What would be their motivation for doing this?

I think a significant hint lies in your use of the word "motivation". In order to be motivated to do something, you have to have conscious thought and a sense that there is something wrong happening. When it comes to accessibility and software development, accessibility issues doesn't even enter the mind of most software developers and if it does, it's overruled by most managers as irrelevant to the majority of the customer base. interesting calculation would be to see if it's cheaper to warehouse disabled people than it would be to make the world accessible to them. from people's actions, I would say that their intuitive sense is that it would be cheaper to warehouse. I'm not saying that's what they think but that's what they demonstrate in their actions.

  Maybe I'm just a know-nothing 'tab', but I think your disability has twisted your mind a little bit.

the fact that you raise this question at all shows that you are more aware than 99.9% of all software developers. as for twisted mind, please consider that I'm posting on Slashdot. A little more seriously however try living in a world where applications can degrade the accuracy of your input device. For example, Thunderbird, Firefox, open office, chatzilla, aim, emacs, ulipad, jedit, nvu and others I can't remember right now all cause serious degradation in recognition accuracy. Other applications massively fail with minimal correction techniques (i.e. natural text). For example, tools like pyscripter which uses Smart IDE type technology, fail because if you try to correct a misrecognition, the wrong text is selected, deleted, and overwritten with the correction. then you have applications like VM Ware workstation which doesn't accept any textual input from NaturallySpeaking which means in order to gain access, ssh in, use X11 forwarding to bring up a window to display on your XP X11 server.

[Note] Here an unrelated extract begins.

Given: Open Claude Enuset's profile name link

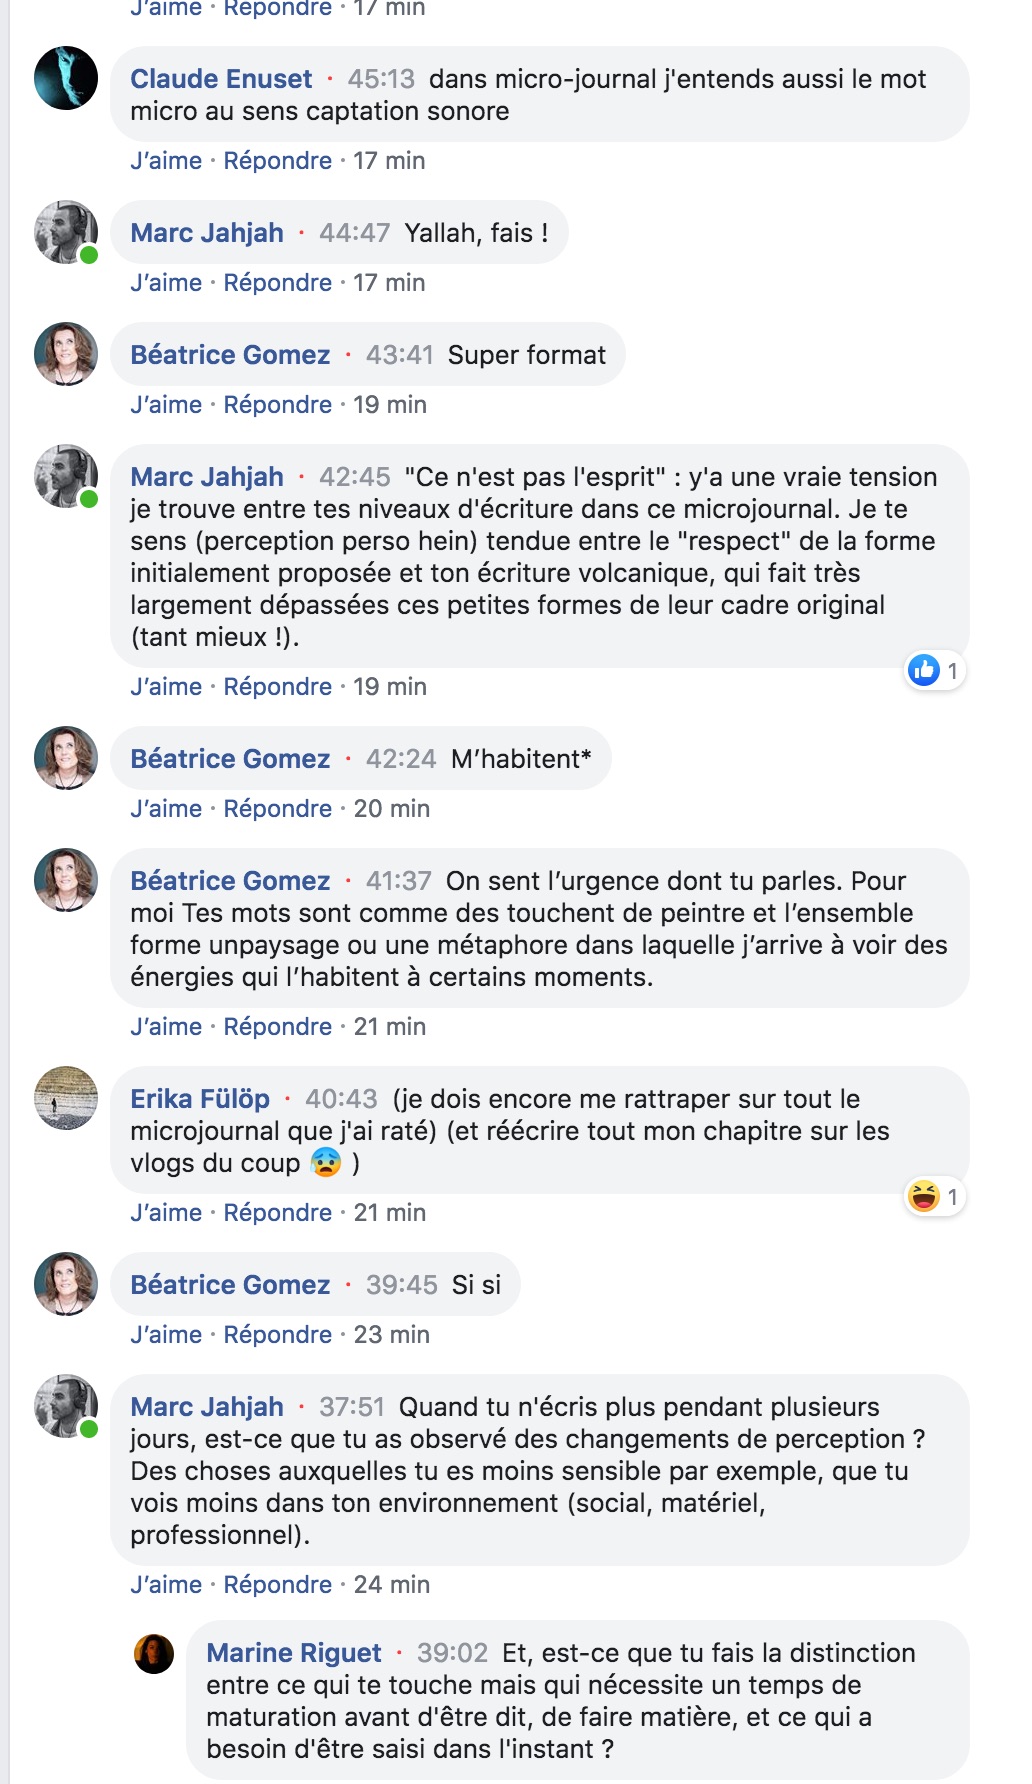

Then, maybe then you can dictate into an application. But even if you get the application to accept input from speech recognition, you have the problem that the built-in macros for cutting and pasting follow Windows conventions and can't be changed. As you probably can guess, any application without Windows style cut and paste doesn't work very well. A major shortcoming is you can't use the NaturallySpeaking Select-and-Say feature which is an absolute godsend for hands-free editing. Without it, you burn a significant amount of hand time just getting the cursor to the right place and changing the right text. smart completion text boxes are another barrier. For example, in Firefox the search engine bar will drop down when the focus is in that window. If the drop-down is present, you can't dictate into that window. Many JavaScript editors will destroy your text if you try to correct a misrecognition. If focus shifts in the middle of a recognition output, it's effectively like typing random keys on the keyboard and commanding your application to do God knows what. I'm always forgetting recognition is turned on when I'm in Thunderbird. And I'm always losing messages because of many characters shoved into Thunderbird. I could go on with more examples but I hope you get the idea of what you would bump into within the first day of use.

You do not need to take my word on all the failings I've described above. You can verify them for yourself. Pick up a copy of NaturallySpeaking, purchase a real microphone instead of the piece of crap in the box, install, train, use after throwing away your keyboard. Then you'll get a very clear example of just how inaccessible your working set of applications are. Then you get to make a choice about whether you are going to do something to make systems more accessible to speech recognition users or not.